Information supplied.

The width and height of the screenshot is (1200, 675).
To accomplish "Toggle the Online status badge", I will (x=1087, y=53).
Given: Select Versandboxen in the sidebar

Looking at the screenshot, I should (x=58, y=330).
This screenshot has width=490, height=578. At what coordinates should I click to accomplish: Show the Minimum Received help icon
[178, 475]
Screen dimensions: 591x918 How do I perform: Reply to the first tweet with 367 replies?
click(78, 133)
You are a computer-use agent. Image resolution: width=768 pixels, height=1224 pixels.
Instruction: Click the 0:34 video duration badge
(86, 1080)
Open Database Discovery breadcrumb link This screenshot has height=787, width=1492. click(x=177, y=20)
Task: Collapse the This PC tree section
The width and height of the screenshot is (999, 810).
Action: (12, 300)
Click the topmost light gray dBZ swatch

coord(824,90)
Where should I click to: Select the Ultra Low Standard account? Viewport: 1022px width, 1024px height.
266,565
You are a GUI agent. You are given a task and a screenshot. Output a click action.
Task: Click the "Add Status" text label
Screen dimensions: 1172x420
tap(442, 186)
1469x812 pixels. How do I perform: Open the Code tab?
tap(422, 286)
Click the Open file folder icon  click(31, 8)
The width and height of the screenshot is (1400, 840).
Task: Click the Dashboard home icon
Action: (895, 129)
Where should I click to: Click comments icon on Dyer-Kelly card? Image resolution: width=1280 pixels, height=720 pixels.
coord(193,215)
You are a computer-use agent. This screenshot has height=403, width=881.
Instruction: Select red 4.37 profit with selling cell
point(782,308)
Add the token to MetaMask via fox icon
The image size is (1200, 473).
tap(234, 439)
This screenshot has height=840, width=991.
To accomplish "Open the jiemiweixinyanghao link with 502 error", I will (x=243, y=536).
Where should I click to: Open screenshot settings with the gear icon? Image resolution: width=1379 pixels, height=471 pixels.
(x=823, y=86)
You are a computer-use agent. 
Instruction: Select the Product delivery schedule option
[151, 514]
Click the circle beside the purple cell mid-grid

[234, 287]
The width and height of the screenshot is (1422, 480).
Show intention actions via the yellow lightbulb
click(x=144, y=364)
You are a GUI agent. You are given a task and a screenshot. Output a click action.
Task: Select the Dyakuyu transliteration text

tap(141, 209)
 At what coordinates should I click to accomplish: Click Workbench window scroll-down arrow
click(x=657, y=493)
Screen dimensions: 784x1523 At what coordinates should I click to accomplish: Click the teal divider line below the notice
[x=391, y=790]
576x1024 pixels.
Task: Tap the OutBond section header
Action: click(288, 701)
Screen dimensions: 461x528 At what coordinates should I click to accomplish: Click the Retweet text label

Directions for this task. Would you repeat each of the lines above exactly?

Solution to the problem.
The width and height of the screenshot is (1200, 675).
To accomplish "Toggle the Online status badge", I will (x=1087, y=53).
Given: Select Versandboxen in the sidebar

Looking at the screenshot, I should (x=58, y=330).
This screenshot has width=490, height=578. At what coordinates should I click to accomplish: Show the Minimum Received help icon
[178, 475]
Screen dimensions: 591x918 How do I perform: Reply to the first tweet with 367 replies?
click(78, 133)
You are a computer-use agent. Image resolution: width=768 pixels, height=1224 pixels.
Instruction: Click the 0:34 video duration badge
(86, 1080)
Open Database Discovery breadcrumb link This screenshot has height=787, width=1492. click(x=177, y=20)
Task: Collapse the This PC tree section
The width and height of the screenshot is (999, 810).
Action: (12, 300)
Click the topmost light gray dBZ swatch

coord(824,90)
Where should I click to: Select the Ultra Low Standard account? Viewport: 1022px width, 1024px height.
266,565
You are a GUI agent. You are given a task and a screenshot. Output a click action.
Task: Click the "Add Status" text label
Screen dimensions: 1172x420
tap(442, 186)
1469x812 pixels. How do I perform: Open the Code tab?
tap(422, 286)
Click the Open file folder icon  click(31, 8)
The width and height of the screenshot is (1400, 840).
Task: Click the Dashboard home icon
Action: (895, 129)
Where should I click to: Click comments icon on Dyer-Kelly card? Image resolution: width=1280 pixels, height=720 pixels.
coord(193,215)
You are a computer-use agent. This screenshot has height=403, width=881.
Instruction: Select red 4.37 profit with selling cell
point(782,308)
Add the token to MetaMask via fox icon
The image size is (1200, 473).
tap(234, 439)
This screenshot has height=840, width=991.
To accomplish "Open the jiemiweixinyanghao link with 502 error", I will (x=243, y=536).
Where should I click to: Open screenshot settings with the gear icon? Image resolution: width=1379 pixels, height=471 pixels.
(x=823, y=86)
You are a computer-use agent. 
Instruction: Select the Product delivery schedule option
[151, 514]
Click the circle beside the purple cell mid-grid

[234, 287]
The width and height of the screenshot is (1422, 480).
Show intention actions via the yellow lightbulb
click(x=144, y=364)
You are a GUI agent. You are given a task and a screenshot. Output a click action.
Task: Select the Dyakuyu transliteration text

tap(141, 209)
 At what coordinates should I click to accomplish: Click Workbench window scroll-down arrow
click(x=657, y=493)
Screen dimensions: 784x1523 At what coordinates should I click to accomplish: Click the teal divider line below the notice
[x=391, y=790]
576x1024 pixels.
Task: Tap the OutBond section header
Action: click(288, 701)
Screen dimensions: 461x528 At what coordinates should I click to accomplish: Click the Retweet text label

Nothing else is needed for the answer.